As the close of the second to last day came, Jon called me on the walkie-talkie to tell me he had just seen a bull moose with a big set of antlers cross the road and proceed down the draw into some trees we were glassing into! We sat across the draw from each other glassing and waiting for the moose to show himself again until it got too dark to see anything. By the time we both got back to the cube, we were too tired to find another spot to hunt and decided to try and get this bull tomorrow. It was after all, the only forsure bull we saw on the whole hunt, and we knew by the tracks we saw that they were moving through this area on a regular basis. Before we split up in the morning to watch our separate basins, we decided to take whatever legal game had presented itself. On and off through the last day we talked back and forth on the walkie-talkies about where the animals might be and the things we've seen and done the previous days. Around five he radioed me to say there was a bear feeding on the ridge above, and I'd better get a move on because he was moving fast. "Ten- four," and I was off in a flash. I knew first hand that bears were notorious for feeding in random patterns until they quickly seem to disappear!
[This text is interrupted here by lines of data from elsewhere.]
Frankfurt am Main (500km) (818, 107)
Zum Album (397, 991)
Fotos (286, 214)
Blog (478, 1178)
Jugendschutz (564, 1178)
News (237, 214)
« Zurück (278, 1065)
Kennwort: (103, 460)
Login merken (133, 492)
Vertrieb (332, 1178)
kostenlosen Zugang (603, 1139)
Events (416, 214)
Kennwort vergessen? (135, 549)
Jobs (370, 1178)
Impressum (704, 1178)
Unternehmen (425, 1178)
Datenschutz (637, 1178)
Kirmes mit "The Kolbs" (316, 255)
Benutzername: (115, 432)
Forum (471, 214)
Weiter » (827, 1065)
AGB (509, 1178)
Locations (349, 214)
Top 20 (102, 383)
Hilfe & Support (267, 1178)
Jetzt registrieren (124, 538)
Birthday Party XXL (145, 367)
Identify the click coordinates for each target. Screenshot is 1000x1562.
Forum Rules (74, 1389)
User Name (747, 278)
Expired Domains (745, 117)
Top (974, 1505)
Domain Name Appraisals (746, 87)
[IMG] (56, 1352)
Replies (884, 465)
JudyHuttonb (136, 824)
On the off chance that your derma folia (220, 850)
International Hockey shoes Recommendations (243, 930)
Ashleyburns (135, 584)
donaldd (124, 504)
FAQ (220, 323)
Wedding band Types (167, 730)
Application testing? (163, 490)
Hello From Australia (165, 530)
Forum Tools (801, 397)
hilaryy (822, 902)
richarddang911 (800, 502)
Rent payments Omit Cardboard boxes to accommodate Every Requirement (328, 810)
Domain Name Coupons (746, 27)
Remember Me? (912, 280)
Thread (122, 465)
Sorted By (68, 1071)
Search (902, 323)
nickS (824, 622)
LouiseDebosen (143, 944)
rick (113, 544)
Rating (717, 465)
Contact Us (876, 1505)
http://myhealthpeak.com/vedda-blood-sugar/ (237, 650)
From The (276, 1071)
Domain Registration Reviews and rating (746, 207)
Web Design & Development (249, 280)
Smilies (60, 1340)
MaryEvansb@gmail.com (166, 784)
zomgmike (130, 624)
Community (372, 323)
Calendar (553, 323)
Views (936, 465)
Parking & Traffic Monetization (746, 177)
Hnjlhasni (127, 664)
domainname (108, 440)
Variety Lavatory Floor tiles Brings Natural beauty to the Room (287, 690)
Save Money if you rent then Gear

It took me about ten minutes to where I could see the ridge. I crept through the bushes and trees with my gun shouldered the whole time. At times, I was able to hear him ripping at the ground and moving through the dry foliage. Then I could hear nothing, but my senses would come alive, wondering if he smelled me and was circling around, just ahead waiting for visual confirmation or laying in ambush! (These are the hunts I love most. I swell with a primeval euphoric feeling, and it's because I have absolutely no idea of what's about to happen next. This is not at all like our everyday lives!) And there he was! The bear was in his everyday life. He had turned off his primeval senses and was standing on his hind legs scratching his back on a youthful tree looking right at me! Whatever he was feeling had caused his precautionary senses to turn off and not notice my presence right there in the trees staring at him, not even thirty feet away! As I raised the gun, he went down and continued feeding, and he was probably aware of his surroundings again, but it would be too late.

He squared out a little over five feet. Although not a big bear by any measure, he was a true trophy to me. In a day we would be back home. We will be two thousand miles away with these great Alaskan stories to tell our friends about. Planning our next trip to Alaska is a long time away. So until then, we'll savor a fine bottle of merlot, premium cigars, and the finest back straps ever cooked over a camp fire. Courtesy of the bear.